– Зарезали! За-ре-за-ли!..
Передние ряды солдат дрогнули, на секунду смолкли. Я увидел искаженное лицо раненого, широко раскрытый рот, мелкие зубы и выпученные большие глаза, повисшие над щеками, как две мутные электрические лампочки. А затем запечатлелся Болтышев. Иступленный с лицом безумца, он высоко поднимал нож, обагренный кровью. Мы тоже, сбросив с плеч шинели, подняли ножи. И тут случилось то, чего мы не ожидали: трехтысячная толпа метнулась от нас в разные стороны. Охваченные паникой, солдаты бежали в даль по широкой улице, сшибая друг друга, кувыркаясь, бежали так, как будто они никогда не бывали на фронте… Некоторые, гонимые слепым страхом, полезли под крыльцо.

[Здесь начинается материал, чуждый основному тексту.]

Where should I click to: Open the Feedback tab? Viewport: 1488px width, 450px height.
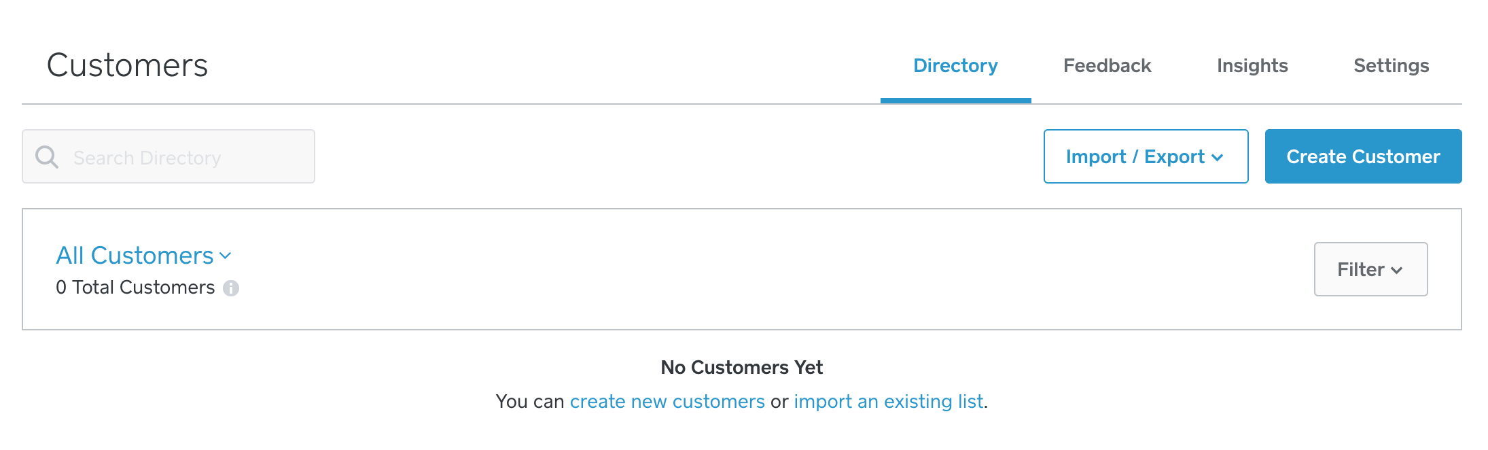[x=1107, y=66]
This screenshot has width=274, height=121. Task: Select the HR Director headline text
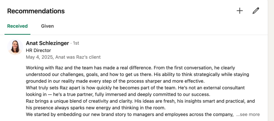(x=39, y=50)
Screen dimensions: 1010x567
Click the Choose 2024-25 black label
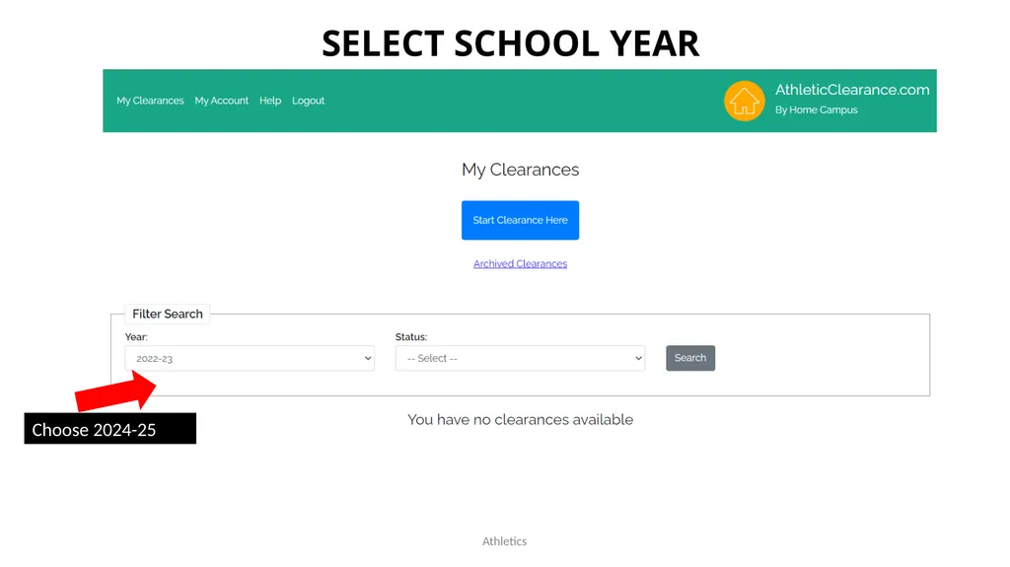[110, 429]
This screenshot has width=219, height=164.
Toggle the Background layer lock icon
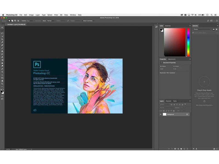(x=187, y=114)
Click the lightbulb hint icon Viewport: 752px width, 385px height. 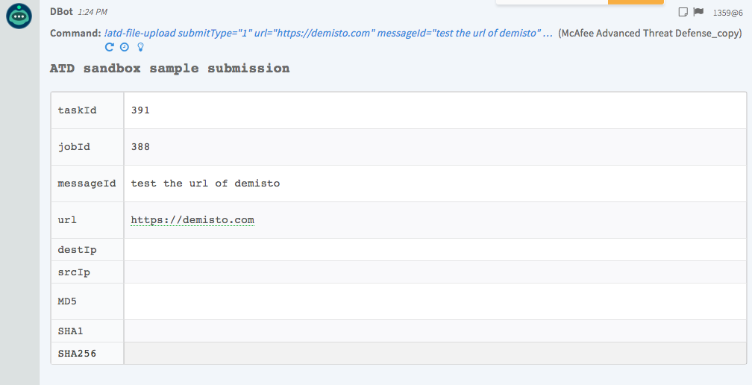point(140,47)
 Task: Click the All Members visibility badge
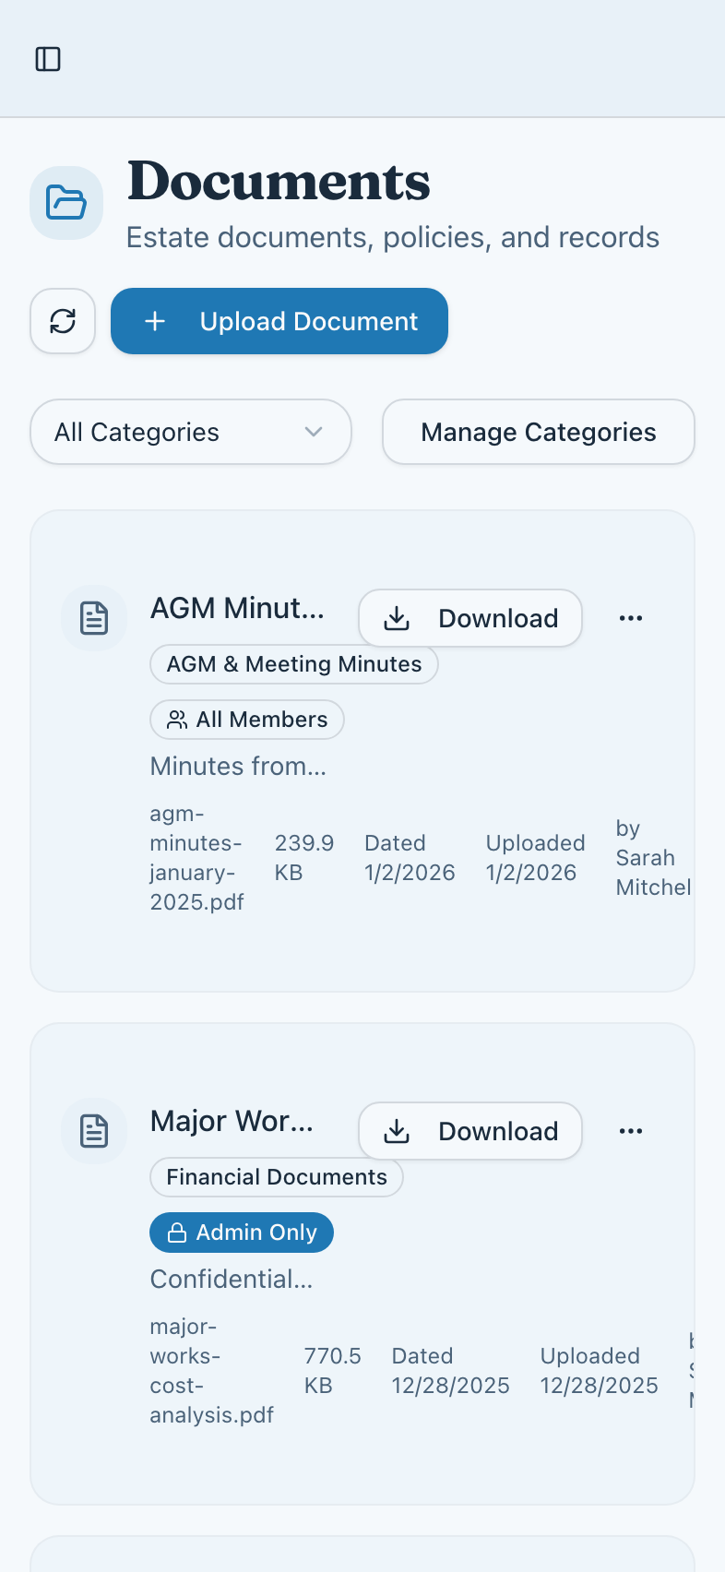247,720
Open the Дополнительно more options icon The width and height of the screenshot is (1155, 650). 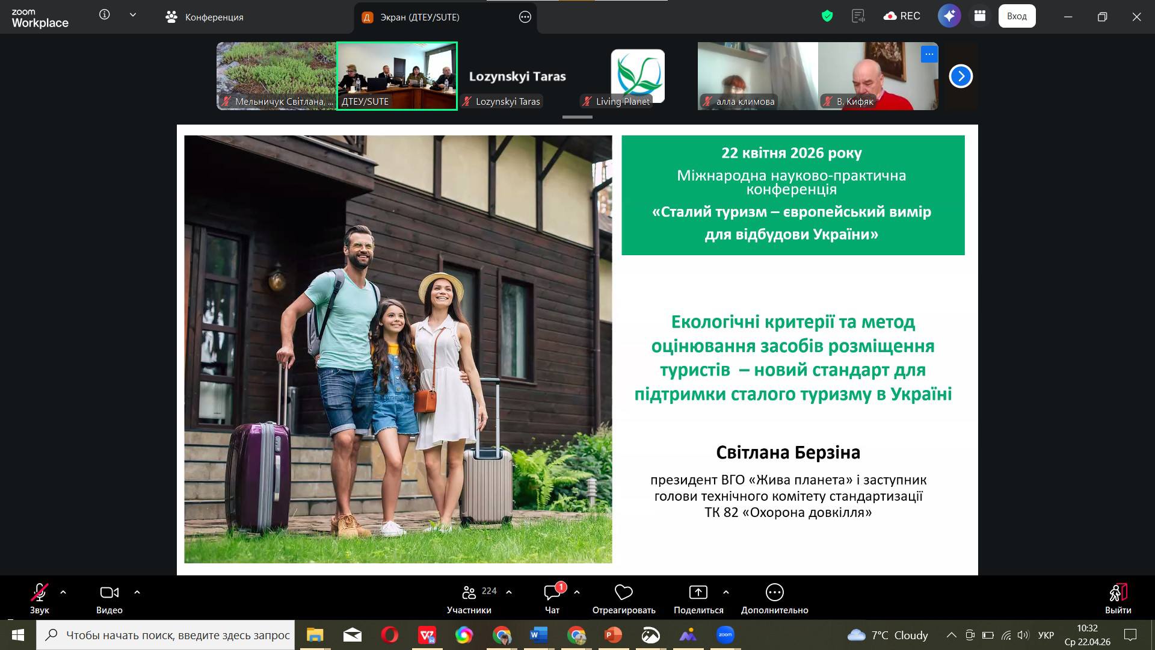[774, 593]
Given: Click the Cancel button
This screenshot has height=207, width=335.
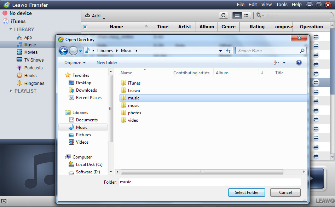Looking at the screenshot, I should (285, 192).
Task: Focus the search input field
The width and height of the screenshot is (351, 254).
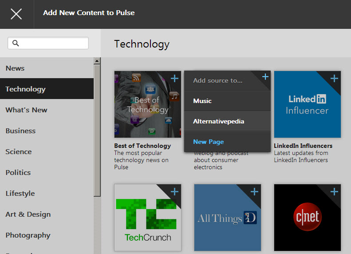Action: click(48, 43)
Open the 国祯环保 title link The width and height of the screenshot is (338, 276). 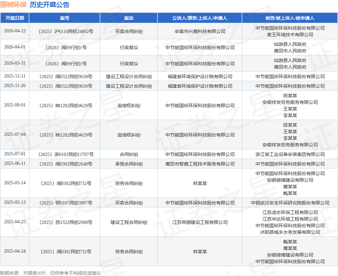(x=13, y=5)
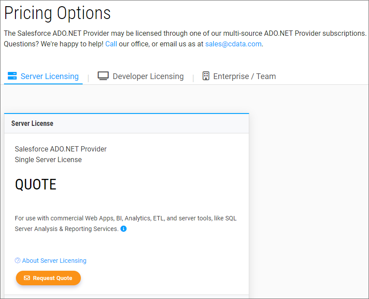Click the question mark icon before About Server Licensing
The height and width of the screenshot is (299, 369).
18,261
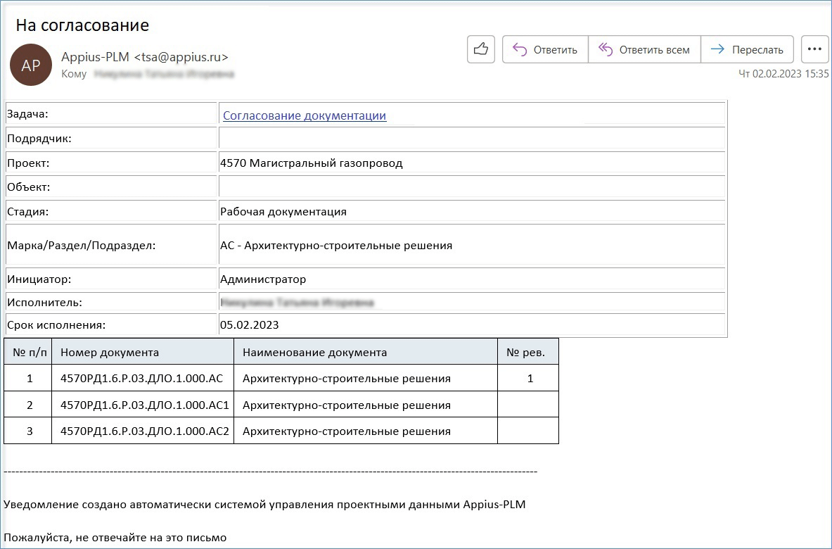Select document number ending in .000.АС1
The width and height of the screenshot is (832, 549).
pos(145,405)
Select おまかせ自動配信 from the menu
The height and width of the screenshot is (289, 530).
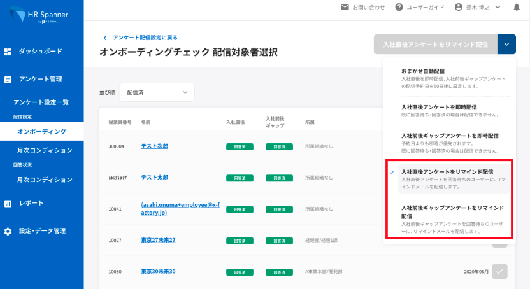423,71
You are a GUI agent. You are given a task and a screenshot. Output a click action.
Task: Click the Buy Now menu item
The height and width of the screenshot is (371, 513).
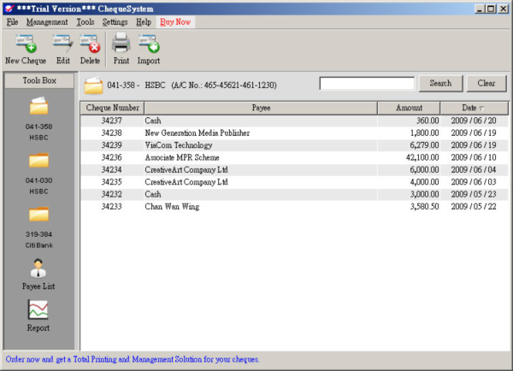[x=176, y=21]
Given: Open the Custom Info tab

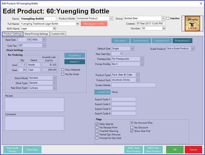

Мы преследовали их недолго, а потом, опомнившись, увидели, что вокруг нас никого нет. Тогда и мы в свою очередь, все двенадцать человек бросились из лагеря в город и бежали, путаясь по улицам, до тех пор, пока не арестовала нас полиция.
Мы были посажены в японскую тюрьму.
А через два дня я от японского переводчика узнал, что солдаты, озлобленные на меня, собрали все мои вещи, книги и чемодан с рукописями, все это вынесли из барака наружу и сожгли на костре.
Переводчик, рассказавший мне об этом, добавил, хитровато щуря черные глаза:
– Настоящая война была. С одной стороны – несколько раненых ножами с другой – после вашего бегства двоих так изувечили, что едва ли будут живы.
Так погиб весь мой материал о Цусиме.
Я был настолько потрясен, что не спал целую неделю. Со мной начались припадки. Я с благодарностью вспоминаю японского доктора, который избавил меня от сумасшедшего дома.
Японцы, произведя дознание по нашему делу, пришли к заключению, что наше бегство было вынужденным, и хотели вернуть нас в лагерь. Но мы сами просили их задержать нас в тюрьме подольше. Недели две спустя они перевели нас в помещение, находившееся при одном госпитале. Здесь выжили свободно, без караула, Могли ходить по городу. Из лагеря к нам приходили матросы. От них мы узнали, что после погрома многие солдаты раскаиваются в своих поступках. Кстати сказать, что такие погромы с жертвами, иногда большими, прокатились по всем городам Японии, где только находились русские пленные.
Произошел раскол и в среде пленных офицеров: еще до объявления в России свобод, непосредственно после Цусимы, показавшей всю отсталость нашего флота и уродливость самодержавного строя, некоторые из них стали революционерами. К данному времени, когда среди нас произошло описываемое событие, число их значительно возросло. И вот в Кумамота приехали из другого города такие именно офицеры, главным образом флотские, с броненосца «Орел». Они устроили в нашем лагере митинг и объяснили пленным смысл царского манифеста о свободах.